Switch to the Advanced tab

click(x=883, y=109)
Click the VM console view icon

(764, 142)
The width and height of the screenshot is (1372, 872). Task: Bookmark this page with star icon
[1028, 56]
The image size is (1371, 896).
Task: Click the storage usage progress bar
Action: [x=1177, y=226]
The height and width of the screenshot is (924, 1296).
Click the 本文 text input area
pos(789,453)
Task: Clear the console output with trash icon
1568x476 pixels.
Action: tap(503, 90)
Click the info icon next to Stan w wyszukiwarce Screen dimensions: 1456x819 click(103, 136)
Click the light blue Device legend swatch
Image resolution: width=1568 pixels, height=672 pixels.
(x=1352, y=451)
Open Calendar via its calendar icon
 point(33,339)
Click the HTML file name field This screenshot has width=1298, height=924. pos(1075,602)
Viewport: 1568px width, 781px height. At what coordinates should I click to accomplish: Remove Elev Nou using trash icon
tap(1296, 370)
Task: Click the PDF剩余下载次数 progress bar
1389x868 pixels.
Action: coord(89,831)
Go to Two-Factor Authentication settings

------------------------------------------------

PROBLEM:
Taking no liberties, give the material above again in full.

SOLUTION TO THIS PROBLEM:
Switch to the Advanced tab

click(x=883, y=109)
Click the VM console view icon

(764, 142)
The width and height of the screenshot is (1372, 872). Task: Bookmark this page with star icon
[1028, 56]
The image size is (1371, 896).
Task: Click the storage usage progress bar
Action: [x=1177, y=226]
The height and width of the screenshot is (924, 1296).
Click the 本文 text input area
pos(789,453)
Task: Clear the console output with trash icon
1568x476 pixels.
Action: tap(503, 90)
Click the info icon next to Stan w wyszukiwarce Screen dimensions: 1456x819 click(103, 136)
Click the light blue Device legend swatch
Image resolution: width=1568 pixels, height=672 pixels.
(x=1352, y=451)
Open Calendar via its calendar icon
 point(33,339)
Click the HTML file name field This screenshot has width=1298, height=924. pos(1075,602)
Viewport: 1568px width, 781px height. At what coordinates should I click to accomplish: Remove Elev Nou using trash icon
tap(1296, 370)
Task: Click the PDF剩余下载次数 progress bar
1389x868 pixels.
Action: coord(89,831)
Go to Two-Factor Authentication settings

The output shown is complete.